Presently, compared to Maori customary and Commercial fishers, the public’s right to access and harvest food from the marine environment is poorly defined. While recreational fishers have rights, the access issue is at the discretion of the Minister of Fisheries to uphold. This is currently under review by the Minister of Fisheries with a goal of legislation change within the Fisheries Act 1996 to better define the rights of the public to recreational and sustenance harvest. This review will better define the interaction with the other main stakeholders and relationships with other legislation such as aquaculture, marine protected areas and marine reserves.
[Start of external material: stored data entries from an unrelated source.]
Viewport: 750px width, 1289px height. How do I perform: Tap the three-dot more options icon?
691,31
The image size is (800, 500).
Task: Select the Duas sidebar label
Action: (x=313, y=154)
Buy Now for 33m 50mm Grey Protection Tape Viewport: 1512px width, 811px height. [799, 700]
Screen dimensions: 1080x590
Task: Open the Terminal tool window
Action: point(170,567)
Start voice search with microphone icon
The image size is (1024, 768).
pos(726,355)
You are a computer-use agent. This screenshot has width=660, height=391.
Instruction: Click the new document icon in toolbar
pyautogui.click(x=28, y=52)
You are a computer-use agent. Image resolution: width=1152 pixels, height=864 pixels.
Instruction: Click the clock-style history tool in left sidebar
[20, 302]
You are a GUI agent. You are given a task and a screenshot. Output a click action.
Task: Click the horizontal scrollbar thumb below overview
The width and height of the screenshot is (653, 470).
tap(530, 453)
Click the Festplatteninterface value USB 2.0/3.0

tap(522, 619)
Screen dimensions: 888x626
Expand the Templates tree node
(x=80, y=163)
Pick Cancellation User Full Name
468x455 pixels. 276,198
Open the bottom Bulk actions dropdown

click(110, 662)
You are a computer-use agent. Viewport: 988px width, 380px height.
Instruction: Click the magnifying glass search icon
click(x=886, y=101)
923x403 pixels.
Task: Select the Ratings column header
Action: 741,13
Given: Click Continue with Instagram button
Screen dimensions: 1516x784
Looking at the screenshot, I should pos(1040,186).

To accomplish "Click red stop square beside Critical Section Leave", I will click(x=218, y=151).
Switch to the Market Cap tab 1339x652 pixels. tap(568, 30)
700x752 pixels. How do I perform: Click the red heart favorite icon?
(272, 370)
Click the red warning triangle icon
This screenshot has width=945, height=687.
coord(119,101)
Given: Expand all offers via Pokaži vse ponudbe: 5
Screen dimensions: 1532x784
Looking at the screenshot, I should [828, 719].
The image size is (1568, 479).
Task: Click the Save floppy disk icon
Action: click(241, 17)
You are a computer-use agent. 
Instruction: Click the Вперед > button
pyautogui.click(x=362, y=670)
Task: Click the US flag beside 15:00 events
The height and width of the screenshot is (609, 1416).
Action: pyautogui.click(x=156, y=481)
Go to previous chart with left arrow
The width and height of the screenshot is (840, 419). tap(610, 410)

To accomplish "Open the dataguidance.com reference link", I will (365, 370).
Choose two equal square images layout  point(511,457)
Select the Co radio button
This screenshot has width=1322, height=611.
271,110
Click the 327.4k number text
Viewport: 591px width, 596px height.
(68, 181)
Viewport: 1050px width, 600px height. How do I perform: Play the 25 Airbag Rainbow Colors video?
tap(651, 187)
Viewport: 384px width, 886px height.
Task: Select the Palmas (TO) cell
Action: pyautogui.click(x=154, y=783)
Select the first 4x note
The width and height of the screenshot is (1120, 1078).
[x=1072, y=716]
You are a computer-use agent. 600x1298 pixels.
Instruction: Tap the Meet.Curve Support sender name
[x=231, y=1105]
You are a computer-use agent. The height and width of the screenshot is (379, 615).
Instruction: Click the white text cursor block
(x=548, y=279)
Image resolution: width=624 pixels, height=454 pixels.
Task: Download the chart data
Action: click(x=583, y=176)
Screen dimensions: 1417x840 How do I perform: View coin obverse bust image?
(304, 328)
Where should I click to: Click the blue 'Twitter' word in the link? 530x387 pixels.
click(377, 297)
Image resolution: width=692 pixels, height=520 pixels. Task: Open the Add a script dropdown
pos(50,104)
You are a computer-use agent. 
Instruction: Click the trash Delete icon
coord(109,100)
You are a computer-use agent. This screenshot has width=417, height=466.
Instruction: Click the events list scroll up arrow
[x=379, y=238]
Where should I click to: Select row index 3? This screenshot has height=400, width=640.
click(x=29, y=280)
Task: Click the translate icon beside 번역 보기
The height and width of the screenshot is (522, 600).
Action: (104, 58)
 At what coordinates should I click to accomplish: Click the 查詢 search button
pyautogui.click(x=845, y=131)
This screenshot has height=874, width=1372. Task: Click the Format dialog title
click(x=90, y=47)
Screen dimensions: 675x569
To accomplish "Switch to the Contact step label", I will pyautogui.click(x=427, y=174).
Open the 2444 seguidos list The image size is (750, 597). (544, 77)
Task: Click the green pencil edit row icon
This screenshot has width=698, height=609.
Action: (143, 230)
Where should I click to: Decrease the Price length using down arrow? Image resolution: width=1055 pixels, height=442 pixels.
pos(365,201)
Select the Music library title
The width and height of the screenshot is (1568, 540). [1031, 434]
29 Also the government is actively creating its Oceans policy which is still in draft but will also describe public good relationships within the marine environment. The formation of the proposed reserve will, without doubt, affect the local and visiting fishers ability to take fish and therefore impinge their rights. TAG submits that the NZUA proposal should wait until the completion of the review of recreational fishing rights and completion of the Oceans policy. Until these reviews are completed there is little legislated and policy guidance as to the needs of the reserve compared to the disadvantaged public fishers. Under the current Marine Reserves Act it is unlikely that the Minister of Fisheries will give his consent which is required, when recreational fishers will be seriously disadvantaged.

Using the Triple Bottom Line factors of social, economic and environmental impacts on the local community, this proposal does not comply. TAG also considers this proposal to have undue and adverse affects on existing use of the area for recreational purposes as per section 5 of the Marine Reserves Act part 6 (d), therefore TAG oppose this proposal on these grounds and the points already stated.


Thank you for the opportunity to have our input. It has been very valuable in gauging public opinion on a marine reserve in this area.